A customer maintained a database which recorded information per user. The information in the database is keyed by the user’s SID. This works out great most of the time, but there are cases in which a user’s SID can change.
“Wait, I thought SIDs don’t change.”
While it’s true that SIDs don’t change, it is also true that the SID associated with a user can change. Since SIDs encode the domain to which they belong, a user which moves from one domain to another within an organization, will need to be assigned a new SID.
But wait, does that mean that the user lost access to all their stuff? After all, all their stuff was marked “Owned by X\UserName” but the user’s SID is now Y\UserName.
No, the user doesn’t lose access to their stuff thanks to SID history, and if you move users around a lot, the SID history can get quite large.
A token for a user contains not only their current identity but also all of their earlier identities. That is what permits Y\UserName to continue to access things that was marked “Owned by X\UserName”: The token for Y\UserName includes an entry that says, “Oh, I used to be X\UserName.”

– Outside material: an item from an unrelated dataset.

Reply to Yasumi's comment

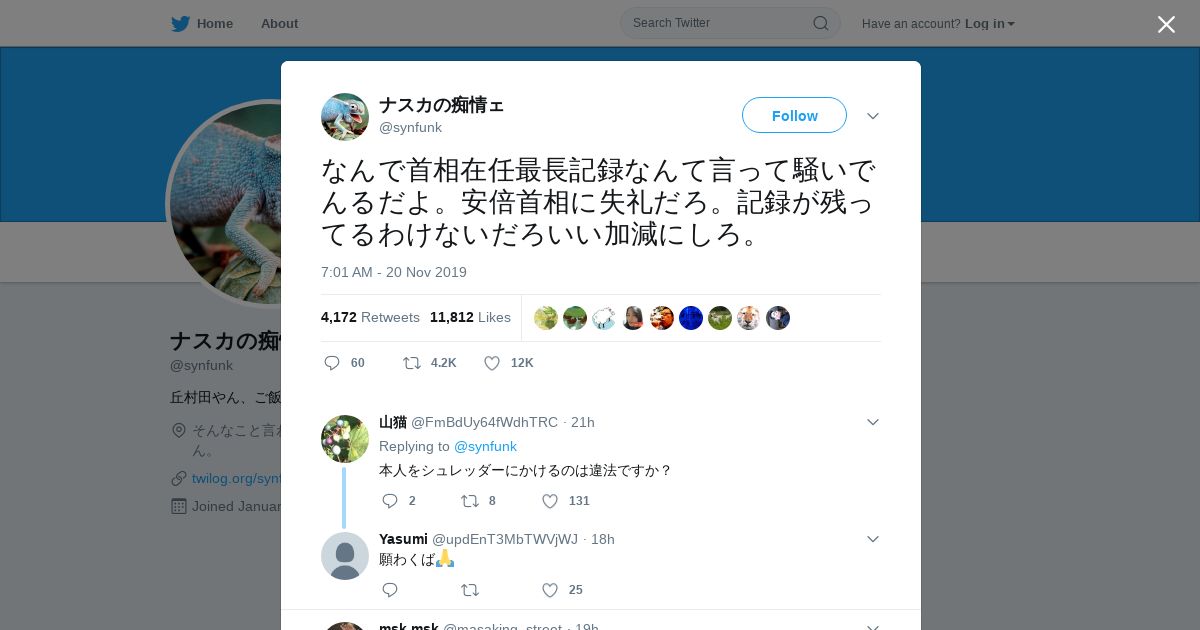tap(390, 590)
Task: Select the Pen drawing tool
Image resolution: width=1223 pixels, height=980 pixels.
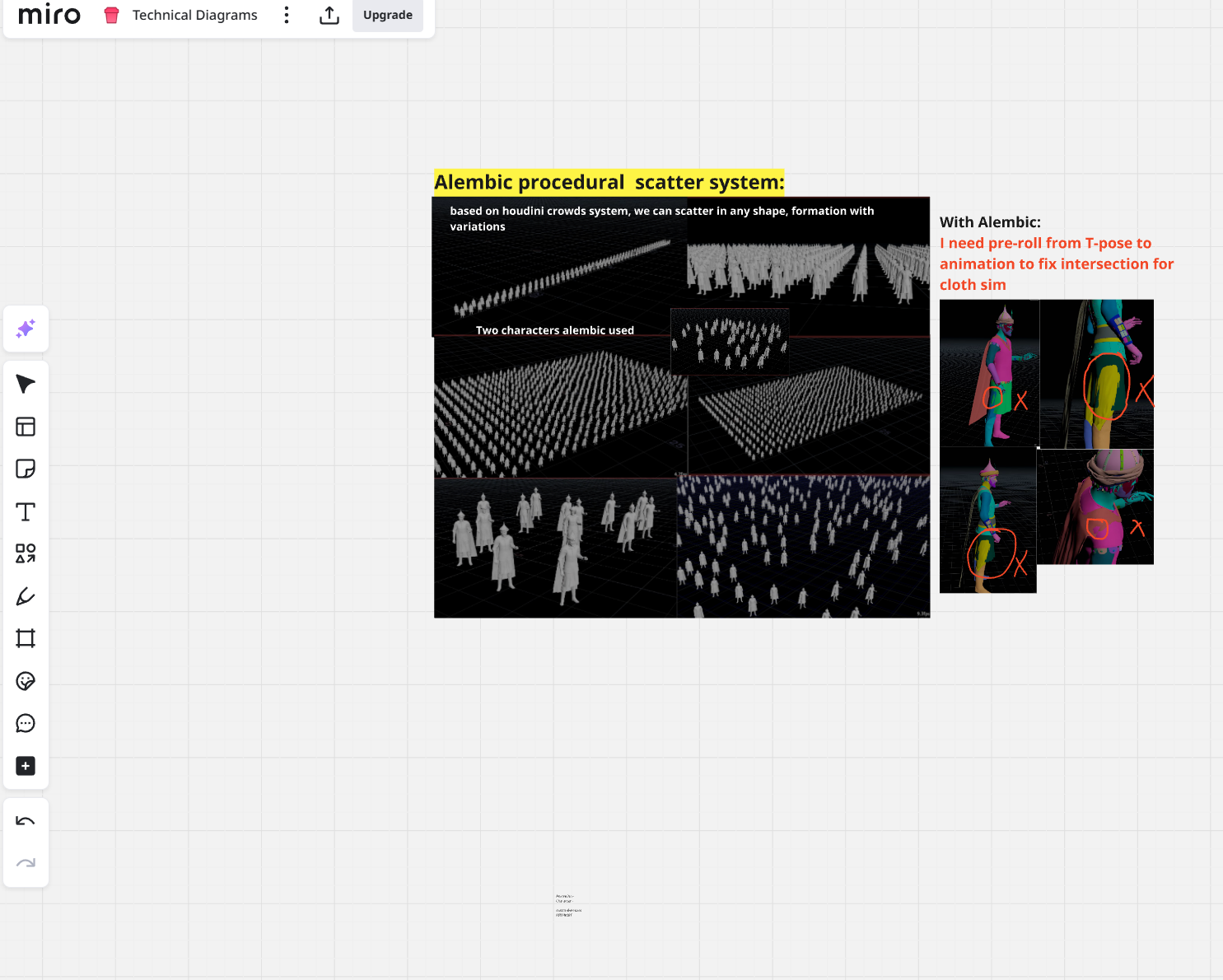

The customer’s database can take advantage of the SID history to match up users with their former selves. Our customer was lucky in that their database recorded only users who had logged into the local machine, so that list is typically pretty small. The simplest solution for this particular customer is just to go through all the users in the database, and for each one, see if the current user has that database user in their SID history. And the easy way to do that is to make the security system do the work for you: To see if the current user has user X in their SID history, create a security descriptor that grants access only to user X, then call
AccessCheck to see if the current user can access it. If so, then that means that the current user was at one point in the past known as X.
(If you have a large database where iterating over all users is impractical, you can ask for the current user’s SID-History attribute and walk through the previous identities manually.)